** WHAT NEEDS TO BE DONE **
In the data below, find each line that contains the word "Toggle" and copy it.
-- -- --
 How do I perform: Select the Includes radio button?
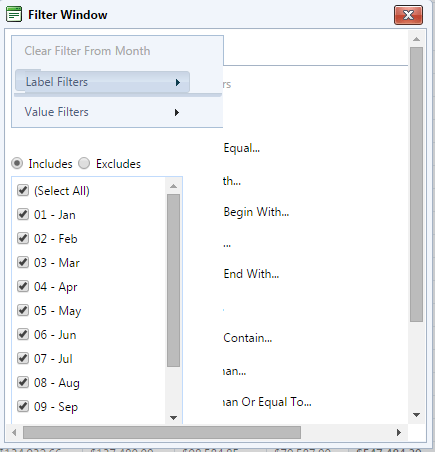click(17, 163)
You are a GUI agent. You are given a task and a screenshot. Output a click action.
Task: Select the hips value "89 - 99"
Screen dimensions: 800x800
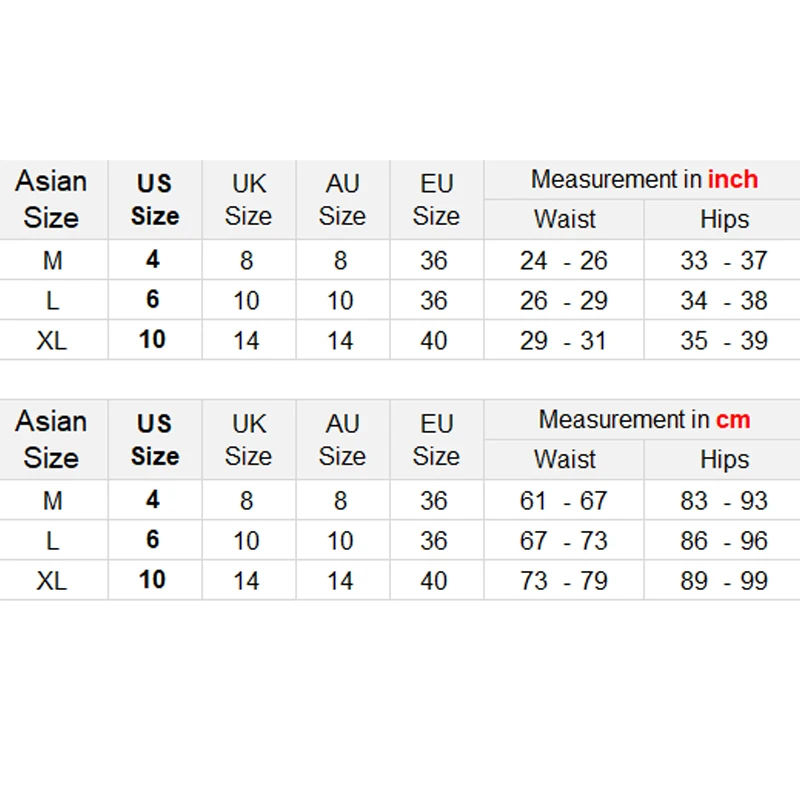[723, 581]
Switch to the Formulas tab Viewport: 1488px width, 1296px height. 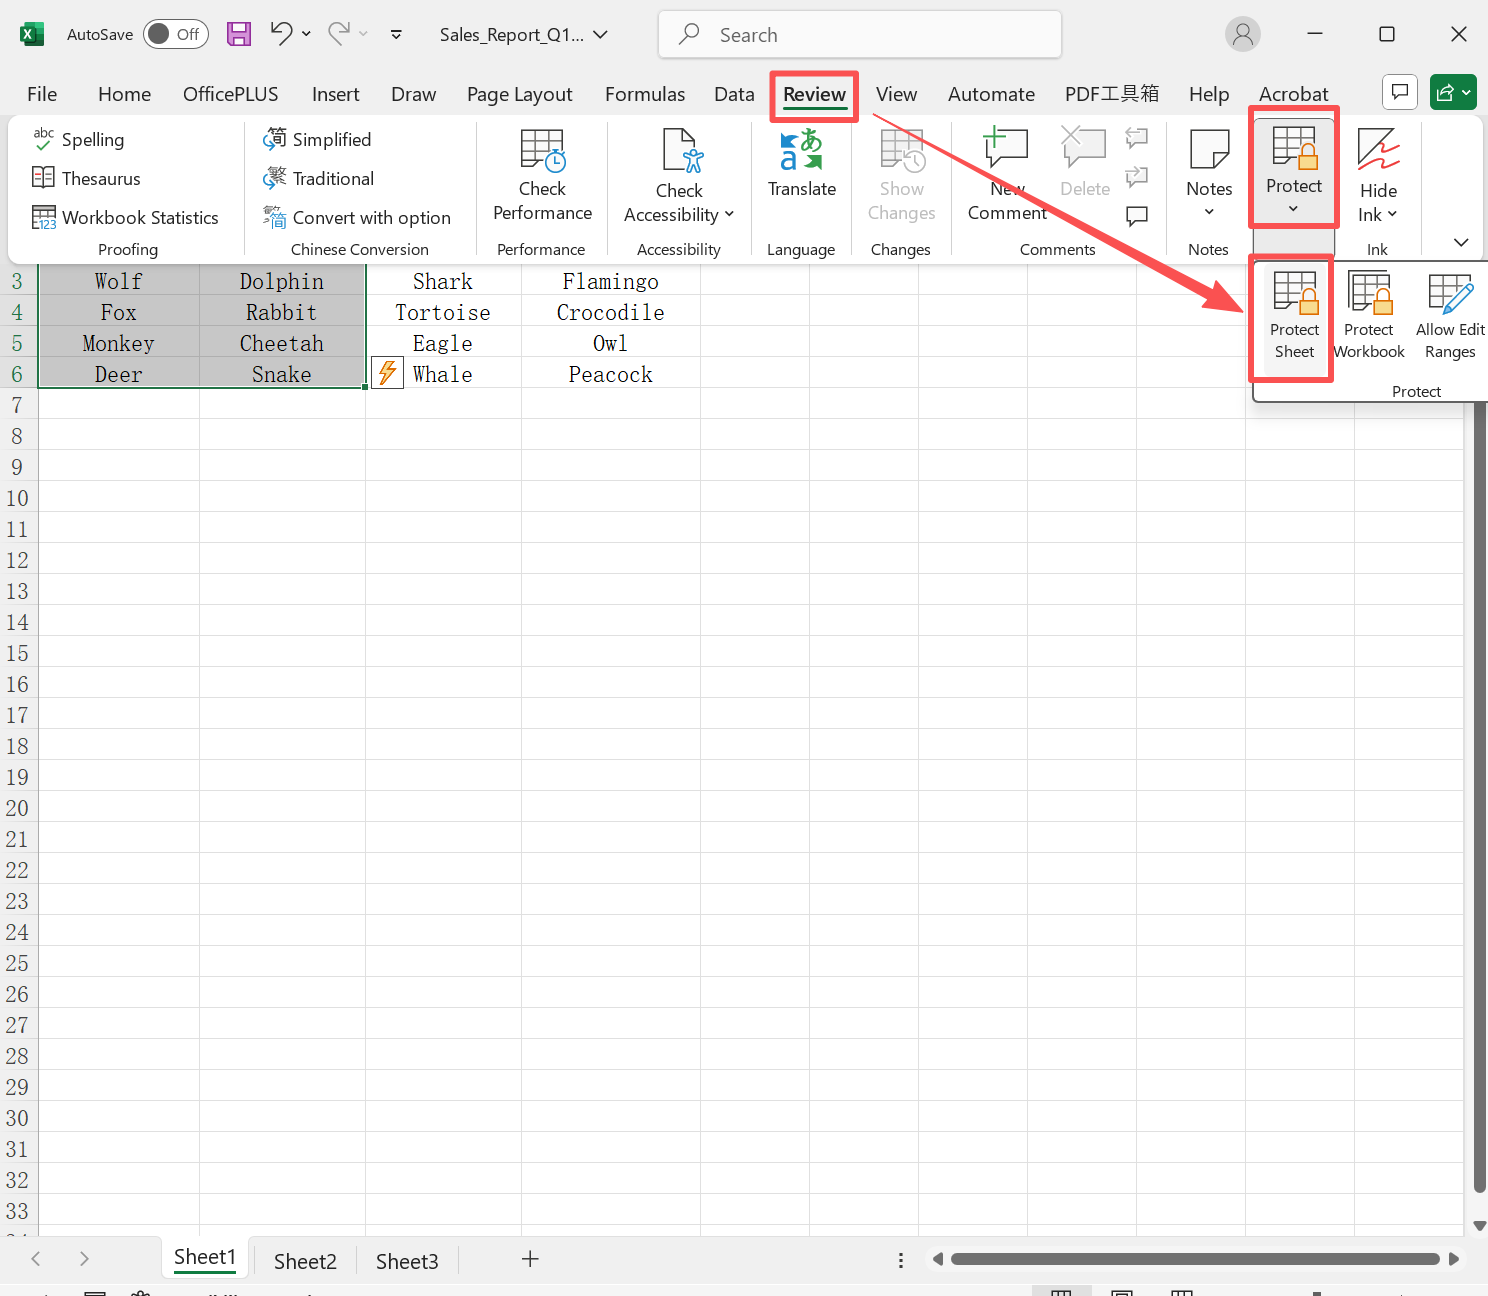point(645,94)
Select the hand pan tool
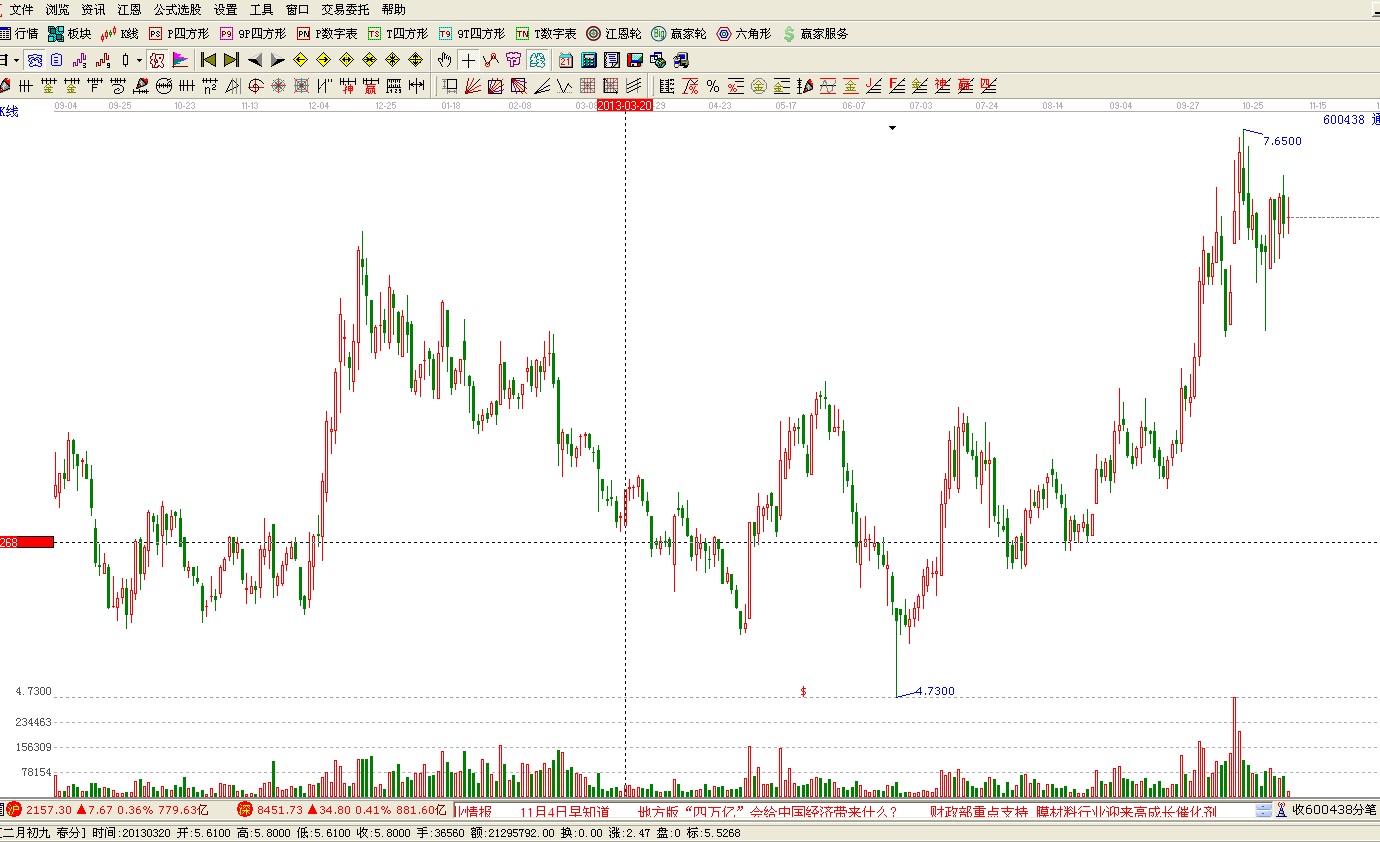Screen dimensions: 1380x842 pos(445,60)
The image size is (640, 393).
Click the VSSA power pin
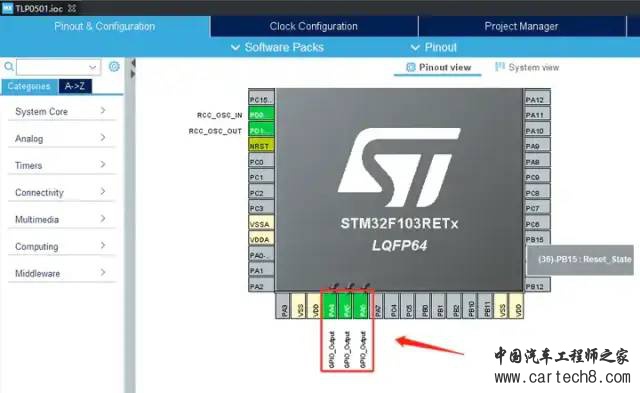coord(261,224)
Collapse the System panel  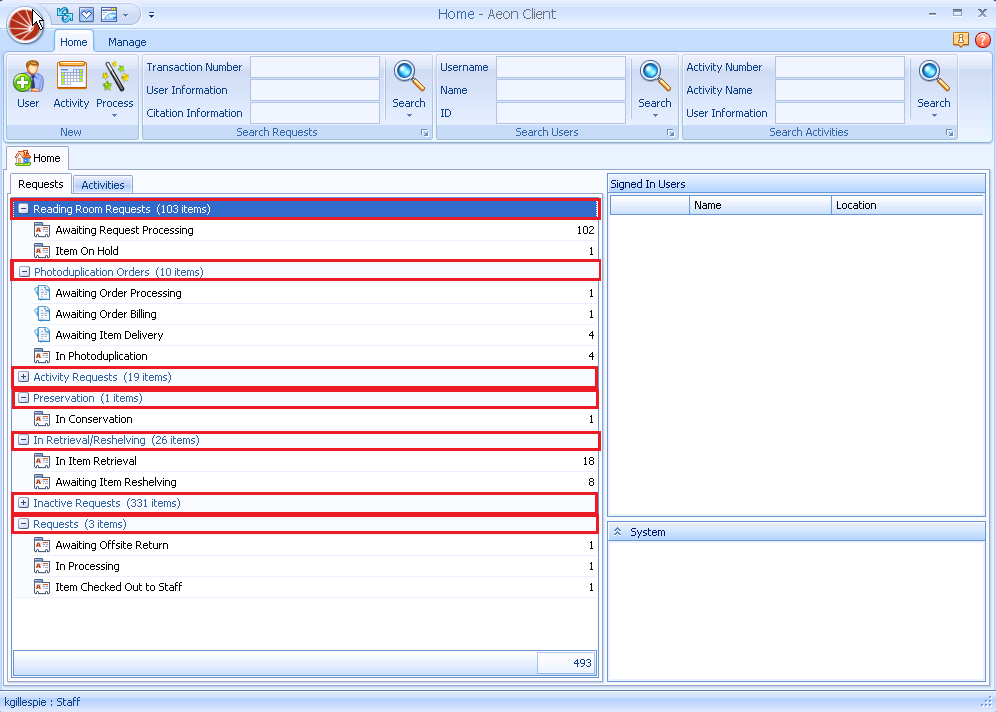pyautogui.click(x=617, y=532)
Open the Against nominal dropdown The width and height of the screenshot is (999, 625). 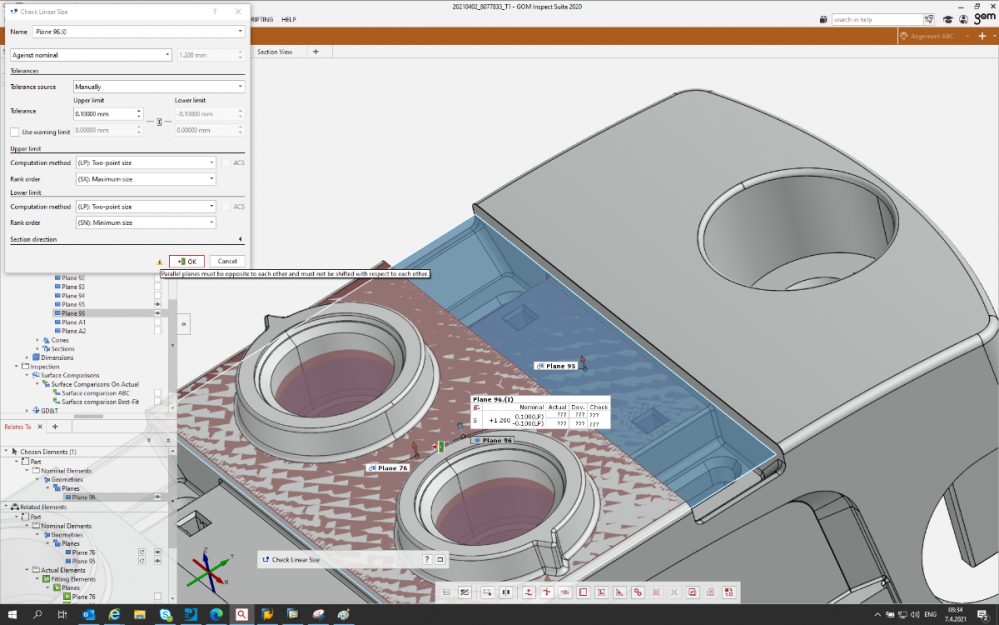[x=91, y=54]
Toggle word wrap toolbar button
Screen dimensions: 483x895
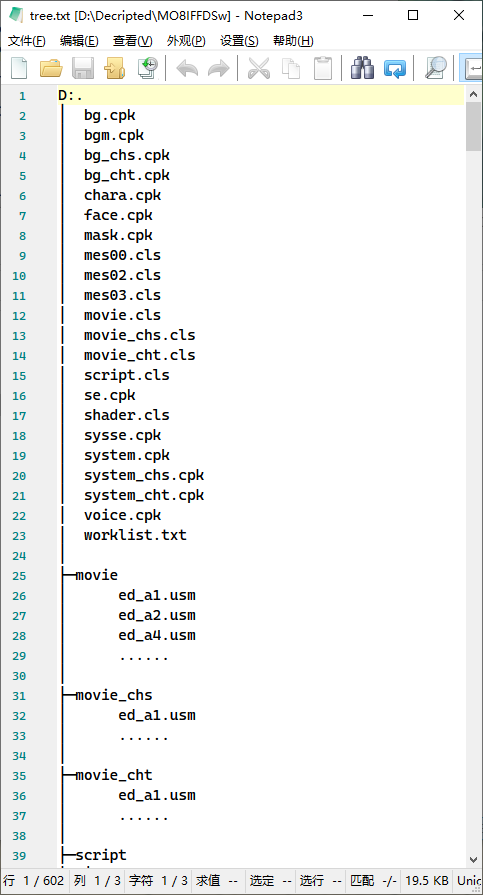coord(472,68)
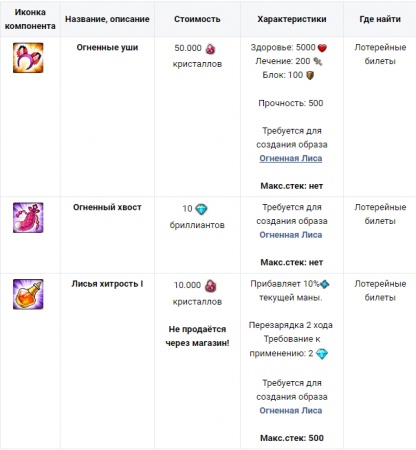Viewport: 416px width, 450px height.
Task: Click the red crystal icon beside 50.000
Action: pos(210,49)
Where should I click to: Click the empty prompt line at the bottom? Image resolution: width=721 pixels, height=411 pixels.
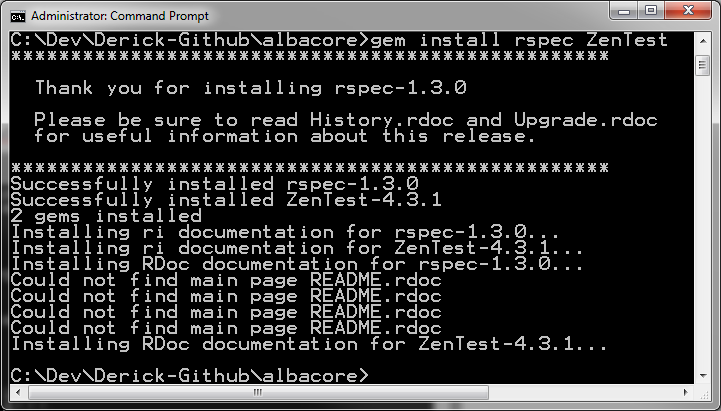(189, 376)
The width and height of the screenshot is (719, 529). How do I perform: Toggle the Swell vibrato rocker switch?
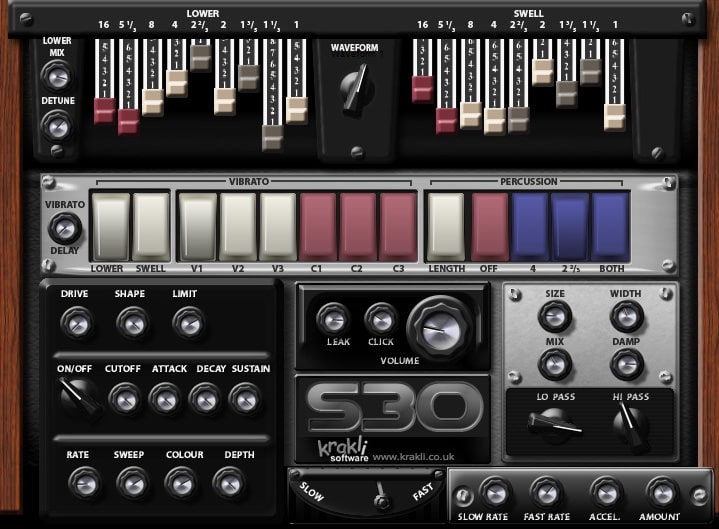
-- -- --
** RESPONSE TO THE TASK **
Toggle word wrap toolbar button
The width and height of the screenshot is (719, 529). How do I perform: Toggle the Swell vibrato rocker switch?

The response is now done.